Rares furent alors les voix qui
soulignèrent le caractère purement
idéologique de ce libéralisme proclamé –
et plus rares encore furent celles qui
s’inquiétèrent du caractère tout aussi
purement idéologique de sa contestation.
Ce fut sans doute, à cette époque, l’un
des mérites de Noam Chomsky, que de
rappeler les points suivants4 : le discours
en faveur de la libéralisation des
échanges n’est qu’un discours à
géométrie variable qui n’a jamais servi
qu’à ouvrir des marchés pour des États
en position dominante, et il n’a jamais
porté que sur la libre circulation des
marchandises, et jamais sur celle des
personnes ; la fin des monopoles d’État a
simplement permis la reconstitution
d’oligopoles à une échelle élargie (exemplairement,
dans le secteur des télécommunications,
quelques opérateurs
internationaux à la place de dizaines
d’opérateurs nationaux) ; les discours sur
la déréglementation et sur le refus des
interventions de l’État n’ont jamais été,
de même, qu’un discours à géométrie
variable, s’accommodant parfaitement
d’une inflation réglementaire et d’interventions
massives de l’État dans les
investissements (par le biais, par
exemple, des dépenses militaires) et dans
le rachat des pertes.
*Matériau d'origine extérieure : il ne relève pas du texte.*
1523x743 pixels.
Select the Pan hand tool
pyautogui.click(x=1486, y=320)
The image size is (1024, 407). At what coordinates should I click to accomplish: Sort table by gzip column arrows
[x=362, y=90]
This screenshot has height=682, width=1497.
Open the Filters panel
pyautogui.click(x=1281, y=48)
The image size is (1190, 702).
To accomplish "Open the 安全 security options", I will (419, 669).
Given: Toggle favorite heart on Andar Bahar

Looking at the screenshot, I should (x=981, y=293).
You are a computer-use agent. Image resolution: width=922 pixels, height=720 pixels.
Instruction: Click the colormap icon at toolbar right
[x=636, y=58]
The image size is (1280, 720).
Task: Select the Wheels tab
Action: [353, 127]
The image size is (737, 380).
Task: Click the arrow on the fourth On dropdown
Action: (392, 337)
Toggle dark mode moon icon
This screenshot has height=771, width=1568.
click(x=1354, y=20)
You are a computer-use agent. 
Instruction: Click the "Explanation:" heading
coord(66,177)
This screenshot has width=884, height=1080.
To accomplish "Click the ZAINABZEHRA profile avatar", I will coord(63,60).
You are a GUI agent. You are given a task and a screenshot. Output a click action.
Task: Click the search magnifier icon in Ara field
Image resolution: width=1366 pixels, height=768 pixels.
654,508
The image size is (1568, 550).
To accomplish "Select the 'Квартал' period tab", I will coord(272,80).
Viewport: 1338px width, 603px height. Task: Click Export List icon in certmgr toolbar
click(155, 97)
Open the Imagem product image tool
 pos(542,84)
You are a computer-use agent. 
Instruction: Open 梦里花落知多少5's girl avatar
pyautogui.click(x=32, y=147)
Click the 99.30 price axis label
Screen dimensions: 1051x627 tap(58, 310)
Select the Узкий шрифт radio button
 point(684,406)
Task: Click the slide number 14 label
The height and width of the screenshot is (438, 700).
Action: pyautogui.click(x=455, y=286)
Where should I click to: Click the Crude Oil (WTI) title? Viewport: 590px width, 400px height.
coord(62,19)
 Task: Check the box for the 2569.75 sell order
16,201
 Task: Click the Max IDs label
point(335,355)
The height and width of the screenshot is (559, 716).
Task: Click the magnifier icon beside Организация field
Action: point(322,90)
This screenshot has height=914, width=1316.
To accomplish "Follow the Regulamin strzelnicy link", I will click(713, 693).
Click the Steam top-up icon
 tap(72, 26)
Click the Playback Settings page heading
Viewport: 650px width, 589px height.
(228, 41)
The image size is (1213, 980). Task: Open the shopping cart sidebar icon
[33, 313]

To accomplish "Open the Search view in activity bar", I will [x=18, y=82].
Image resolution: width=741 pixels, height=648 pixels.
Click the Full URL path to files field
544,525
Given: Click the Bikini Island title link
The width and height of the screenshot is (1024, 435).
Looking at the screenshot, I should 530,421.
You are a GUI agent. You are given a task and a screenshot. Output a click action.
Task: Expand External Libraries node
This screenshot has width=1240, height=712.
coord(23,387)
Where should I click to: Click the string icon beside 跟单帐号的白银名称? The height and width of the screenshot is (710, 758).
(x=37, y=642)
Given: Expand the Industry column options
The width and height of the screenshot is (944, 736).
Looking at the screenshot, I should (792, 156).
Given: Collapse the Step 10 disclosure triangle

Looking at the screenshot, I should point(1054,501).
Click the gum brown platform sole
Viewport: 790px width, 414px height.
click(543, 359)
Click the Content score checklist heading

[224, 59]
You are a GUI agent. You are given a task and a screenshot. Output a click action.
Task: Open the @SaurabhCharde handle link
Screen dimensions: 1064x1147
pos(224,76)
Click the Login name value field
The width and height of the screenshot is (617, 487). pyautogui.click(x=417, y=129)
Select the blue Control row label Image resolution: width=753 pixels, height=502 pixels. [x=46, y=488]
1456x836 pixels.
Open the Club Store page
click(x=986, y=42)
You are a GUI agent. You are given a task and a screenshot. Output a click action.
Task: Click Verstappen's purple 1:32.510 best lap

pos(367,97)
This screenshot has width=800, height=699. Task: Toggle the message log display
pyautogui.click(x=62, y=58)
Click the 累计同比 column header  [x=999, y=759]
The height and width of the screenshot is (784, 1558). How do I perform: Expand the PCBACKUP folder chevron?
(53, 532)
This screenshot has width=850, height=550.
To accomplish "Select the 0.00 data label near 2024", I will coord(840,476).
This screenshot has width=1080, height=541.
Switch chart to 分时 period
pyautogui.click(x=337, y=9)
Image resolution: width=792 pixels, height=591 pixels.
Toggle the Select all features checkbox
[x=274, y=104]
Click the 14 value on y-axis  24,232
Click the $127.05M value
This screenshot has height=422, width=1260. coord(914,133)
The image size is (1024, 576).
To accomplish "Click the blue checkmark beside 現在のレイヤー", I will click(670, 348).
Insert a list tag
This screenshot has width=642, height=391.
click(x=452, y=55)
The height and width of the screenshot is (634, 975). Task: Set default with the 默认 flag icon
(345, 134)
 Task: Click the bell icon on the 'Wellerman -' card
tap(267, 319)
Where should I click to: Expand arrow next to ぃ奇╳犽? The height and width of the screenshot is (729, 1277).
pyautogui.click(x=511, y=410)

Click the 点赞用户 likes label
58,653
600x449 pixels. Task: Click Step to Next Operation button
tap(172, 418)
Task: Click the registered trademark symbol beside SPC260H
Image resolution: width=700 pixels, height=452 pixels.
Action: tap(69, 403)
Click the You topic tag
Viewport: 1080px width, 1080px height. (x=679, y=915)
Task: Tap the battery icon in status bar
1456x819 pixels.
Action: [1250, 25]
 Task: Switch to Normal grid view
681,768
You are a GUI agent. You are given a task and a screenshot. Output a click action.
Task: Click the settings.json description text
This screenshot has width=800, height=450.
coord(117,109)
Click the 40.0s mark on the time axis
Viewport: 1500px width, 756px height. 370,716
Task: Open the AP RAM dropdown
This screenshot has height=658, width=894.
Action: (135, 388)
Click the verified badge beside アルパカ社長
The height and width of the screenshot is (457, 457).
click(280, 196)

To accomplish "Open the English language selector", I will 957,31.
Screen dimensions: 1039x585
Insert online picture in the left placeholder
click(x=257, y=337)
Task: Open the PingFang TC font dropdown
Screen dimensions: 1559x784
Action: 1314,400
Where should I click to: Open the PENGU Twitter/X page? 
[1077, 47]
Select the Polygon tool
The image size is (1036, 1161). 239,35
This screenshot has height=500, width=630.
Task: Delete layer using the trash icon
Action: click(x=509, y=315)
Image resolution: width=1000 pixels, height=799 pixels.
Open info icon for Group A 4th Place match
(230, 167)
De telles critiques
faisaient déjà ressortir que les mots
d’ordre du libéralisme classique n’avaient
jamais relevé d’autre chose que d’un
discours idéologique, qui n’avait jamais
pu se traduire en projet politique, mais
avait simplement servi, à des moments historiques déterminés, quelques puissants
intérêts, soucieux que soit préservée
ce que Chomsky appelle leur « liberté
de voler et d’exploiter ». Pour le dire
d’une manière un peu plus brutale,
combattre le libéralisme, c’est combattre
un fantôme. J’essaierai de montrer plus
loin que ce diagnostic avait déjà été
prononcé au XIXe siècle par un certain nombre de penseurs anarchistes.